# Archie, my new Red Teg



## CaterpillarGiraffe (Jun 9, 2009)

This is Archie. He's estimated at about a year and a half old. He's a rescue from a pet store. He's got MBD and missing toes.


----------



## bubbategu2 (Jun 9, 2009)

AWWW Very sweet face! He's lucky to have you


----------



## LouDog760 (Jun 9, 2009)

Very sweet. Great pictures


----------



## Leonidas21 (Jun 10, 2009)

Two tegus with MBD sigh. Why cant people go out and buy a UVB bulb its so simple. I'm not saying its your fault, its probally the pet store you purchased him from.


----------



## FoxxCola (Jun 10, 2009)

Awwwww, sooo cute!!


----------



## Jer723 (Jun 10, 2009)

very nice looking tegu, seems him and panzer are getting along great, congrats! im so jealous! lol


----------



## Turbine (Jun 10, 2009)

Great looking tegu. Good luck with him.


----------



## CaterpillarGiraffe (Jun 12, 2009)

It obviously isn't my fault, lol. Both are a year old, so it wasn't anything I would have done. They both are in a very nice setup with proper UVB/UVA, heating and humidity. And both get outside everyday in the summer for a couple of hours or more.
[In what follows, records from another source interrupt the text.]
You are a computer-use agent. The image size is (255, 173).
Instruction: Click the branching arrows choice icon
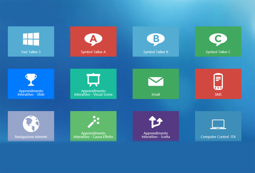pos(156,122)
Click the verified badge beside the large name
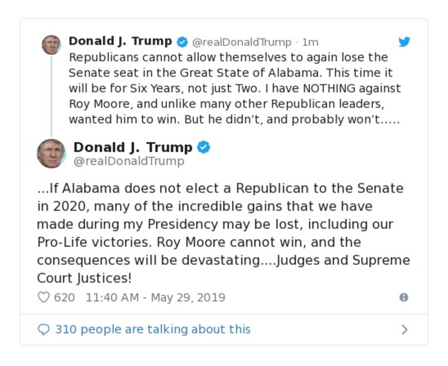Screen dimensions: 448x366 (204, 148)
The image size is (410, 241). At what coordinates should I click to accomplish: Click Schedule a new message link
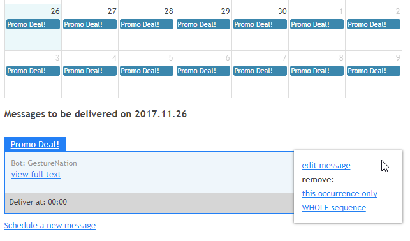50,225
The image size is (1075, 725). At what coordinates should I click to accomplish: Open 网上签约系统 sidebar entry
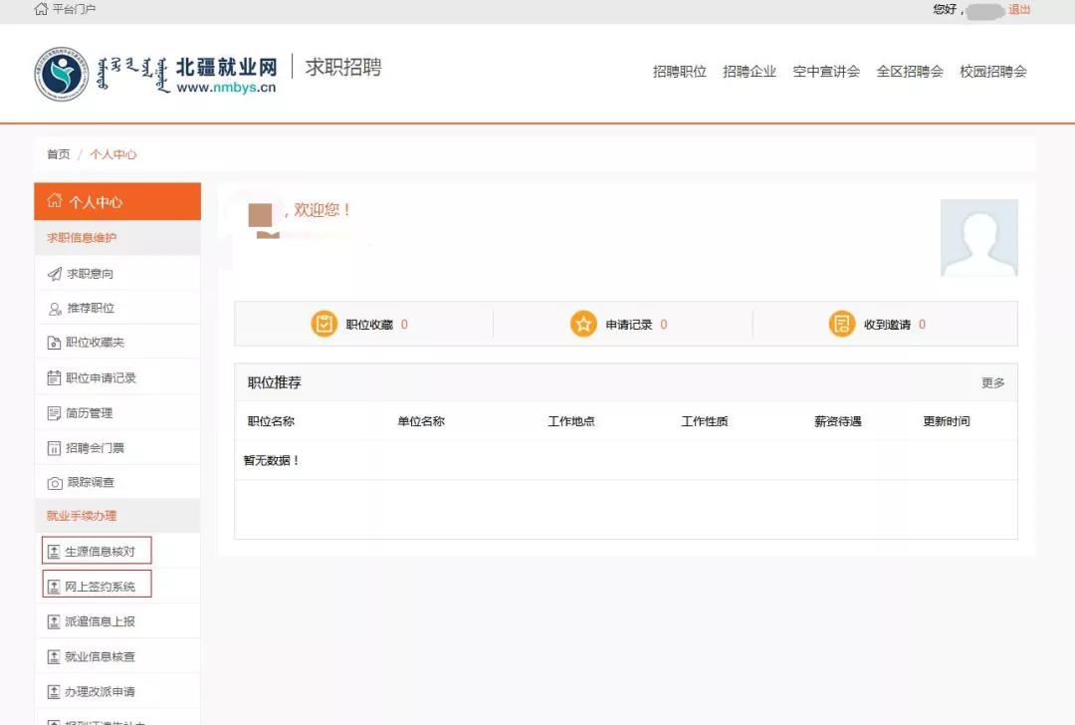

I didn't get them from "pet stores", I don't do pet stores.
One was from an expo from an unrespectable breeder and the other was from an all-reptile store. They took him in from a man who gave him up.


----------



## Ratchet (Jun 13, 2009)

i'm glad you finally go the red Rainey congratz...i sawa couple vids of him..he really doesnt care about anything lol


----------